そのせいで首元がしまり、息が止められ、苦しさが襲ってくる。



「……っっ」

「せんぱい♡ どうしたんですか?」



俺はゆいから逃れようと、ばたばたと手を振る。

と、それを見てか、ひなが慌てて俺とゆいに近寄ってきた。



「ゆ、ゆいさん! カイさんから離れてくださいっ! 私のカイさんです!」

「……あっごめんなさあい、ひなのせんぱいっ」



ゆいは一瞬ひなを睨んだかと思うと、すぐにぱあっと笑みを浮かべる。



「っはぁ、はぁ、はぁ」

「かいかい? 大丈夫ぅ?」




慌てて酸素を摂取する俺に、ねむが不思議そうに問いかけてきた。



「や、さっきちょっと首が絞まってだな……」



最近の若い子は元気がよすぎて困る……(老)


荒い息を繰り返していると、ひなが仕切りなおすようにして手を数回叩いた。



「はいっ、みんな揃った事だし、自己紹介を始めます!」



まず初めに俺たち高三が自己紹介をする。


めう、レオ、ねむと来て、とうとう俺の番になる。


俺は少し緊張しながらも新入生たちに向き直った⋯⋯のだが。



「あ、この人って確か、カイ先輩?」

「噂の、学校一の美少女、月野さんの彼氏……?」


「⋯⋯あれっ」



輪になって座っていた新入生たちがこそこそと小声で話し始め、俺は目を丸くした。



「有名みたいだねえ、かいかい」



どこか拗ねたような顔つきでねむが言ってくるが……新入生にまでも知られてるのか、俺!?

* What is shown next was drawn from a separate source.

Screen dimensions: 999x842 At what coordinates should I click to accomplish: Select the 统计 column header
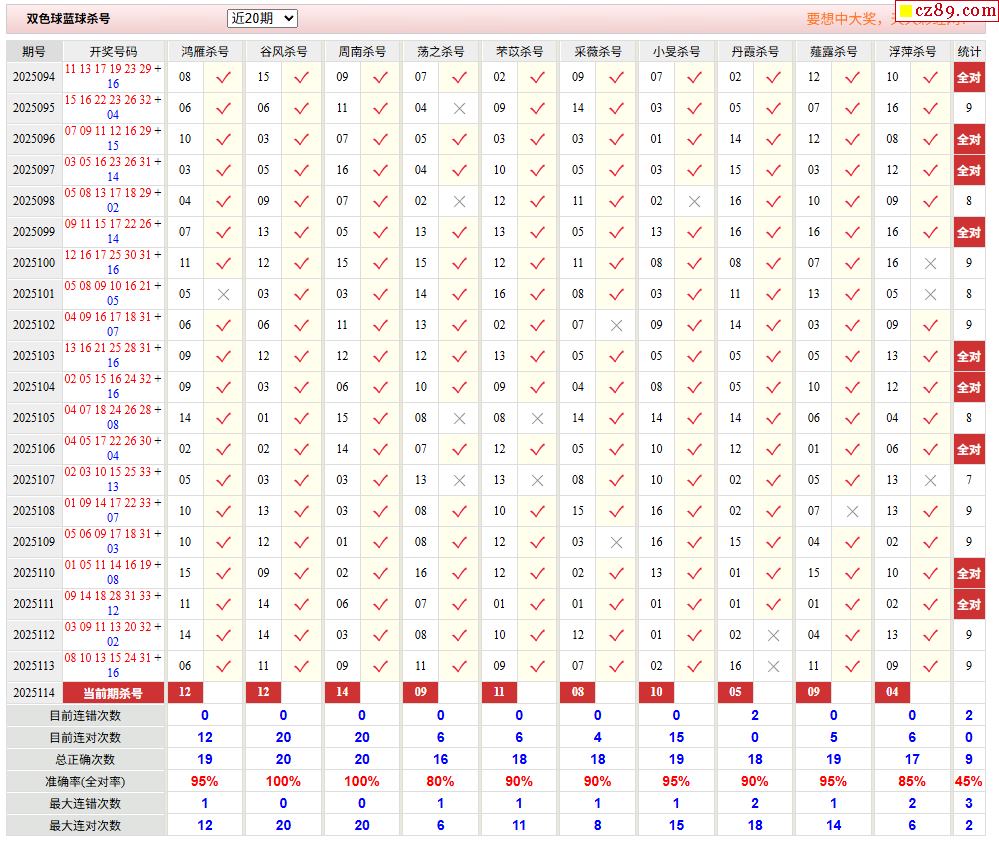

しばらく固まっていると、ひながどこか嬉しそうにして名乗りだす。



「こんにちは、カイさんの彼女の、月野ひなのです! 有名になってるのが嬉しいですねっ、カイさん!」



そう言ってひながぎゅっと俺に抱き着いてくる。



「もしよかったら、他の新入生のみなさんにも拡散しておいてくださいね!」

「おいそれは⋯⋯」



俺が頬を赤らめながらも止めようとすると、



「この人が、学校一の美少女⋯⋯」

「き、綺麗すぎる⋯⋯まるで満月のよう⋯⋯」



その甘さにか、もしくはひなのかわいさのせいか、数人の新入生がふらりと後ろに倒れかけてしまった。















「じゃあ今度は新入生! どうぞ!」



他の四人の新入生の自己紹介を聞いた後、最後にゆいが、胸元のボタンを直しながらも笑みを浮かべた。



「茂中ゆいです、高三に姉がいます」


「……?」



どこか引っかかる部分があったが、そのもやもやはすぐに消えてしまう。



「へえー、お姉さんですか! この学校にいるんですか?」

「ここにはいせんよー」



ひなが興味津々に尋ねると、ゆいは素っ気なく言う。



――『夜間くんっ』

――『同じクラスの⋯⋯⋯⋯です、よろしくね?』



「っ?!」



過去の思い出が急に反芻し、俺は心臓がどくどく鳴るのを感じる。


しばらく固まっていると、ぱん、とレオが勢いよく手を叩いた。



「も、目標とかはないん? 高校生になってやりたいこととか」


「そ、そうですね、それ聞きたいです!」



どこか気まずくなった空気を和ますようにしてレオが話題を振り、さっきのような和んだ空気が戻ってくる。



⋯⋯なんなんだ?


俺は慌てて意識を元に戻しながらも、呼吸を整えた。



「……目標ですか」



ゆいは少し考える素ぶりを見せた後、ゆっくりと立ち上がる。


目標か⋯⋯そういえば俺も、高一の頃目標をたてたっけ⋯⋯。



「え、ちょ」

「ゆいさんっ?!」



ゆいは俺にすたすたと近づいてき、短いスカートをひらりと揺らしながらも、俺の目の前で立ち止まる。



そしていきなり、俺の首に手を伸ばし―――






「カイ先輩の、彼女になることが目標ですっ♡」







「「「「…………?!!?」」」」




俺の首に細い腕を回しながらも、ゆいは班に爆弾を投下したのだった。